If you’re already a part of our group, you can either watch your tutorial from iTunes or by logging in to the Member’s Area at the top right corner of the site.

Layout Examples

Above and below are scrapbook pages that are examples of how I’ve chosen and placed my embellishments for the specific purpose of balancing my asymmetrical layouts.

Please excuse the glare on the next two layouts — it makes my kids’ faces look grainy and spotty.

Am I There Yet?

12×12 layout
Am I there Yet?

Journaling reads:

It started this school year. You could see that you were growing fast and getting closer and closer to my height. So every few days, all year long, you’ve been doing it.

Right before leaving to school you run up to me to see if you’re as tall as me yet. And every time you say, “Dang it!”



8.5×11 layout

Journaing reads:

I love this word that you made up by accident . . . “ish”

Is it raining? “Ish.”
Are you hungry? “Ish.”
Was dance hard today? “Ish.”

FYI – English is a living language. Why not turn a suffix into its own word?

I knew exactly what you meant the first time you used it. It works!

Slides & Swingsets

6×12 + 12×12 layout
Swings & Slides

Journaling reads:

Aiden saw the top picture of me on the slide and said, “That’s what your slide was like? You wouldn’t be able to go very fast on that. You would stick going down.”

I don’t know if he’s correct about the speed, but I do know that where we lived in Arizona, I wouldn’t have been able to play on my metal swing set and slide from May to October because they would burn with heat. And if you swung too high a leg of the entire set came way up off the ground, causing the entire unstable contraption to tilt forward or backward.

To this day, though, these striped metal swing sets are what I picture whenever I conjure up the idea of a set. I don’t picture the new plastic and wood ones we have now.

I realize as I write this that I’m saying, “new,” but in reality these wood and plastic sets have been around for over 13 years and maybe much much longer. I don’t know when it all changed.

Last I knew, all swing sets look just like my childhood one. I grew up and swing sets exited my life until I had my first child. It was when he was a toddler that I discovered these modern, safe, static-hair-inducing play areas, and that they had completely replaced what I had always known to be a swing set.

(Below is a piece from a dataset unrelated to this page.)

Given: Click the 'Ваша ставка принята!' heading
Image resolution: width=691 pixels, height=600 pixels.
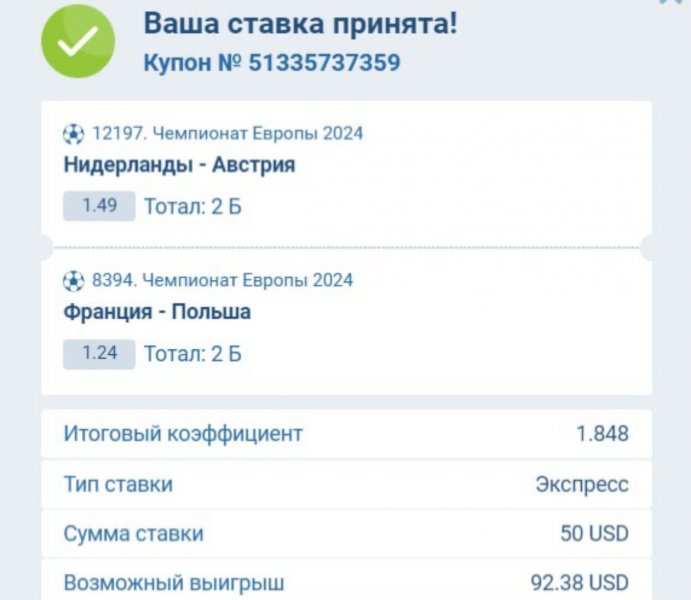Looking at the screenshot, I should pos(300,24).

XOXO – iPhone Google Searches

12×12 layout

XOXO (iPhone Google Searches)

Journaling reads:

The things Izzy has googled
on his phone
over the last six months,
often while he + I were out for the evening,
questioning each others’ “facts,”
or wondering about the world
and asking lots of question —
how, what, and why.

Some tell the stories
of activities we participate in,
the food we eat,
and the places we like to go.

Others tell you about the
music we’re listening to,
the shows we’re watching,
and the entertainment we enjoy.

Embossed Multi-toned Background
This background is one of my favorites. I demonstrated how I made it in Paperclipping Episode 146 – Easy Altered Backgrounds.

What Do You Think?

Like the video? Wish you could watch the video? You can get it and all the others now for a price that is too low (and that I expect to go up) for so many tutorials! Please read about how you can get your own Paperclipping Membership here.

  • GREAT EPISODE!!! Love it :)

    This kind of explanations make things so much easier, specially when we are blocked.


  • carla

    love this episode.. you make everything so clear… and I have so many “aha!” moments while watching… hey, is that green piece part of some packaging? love it!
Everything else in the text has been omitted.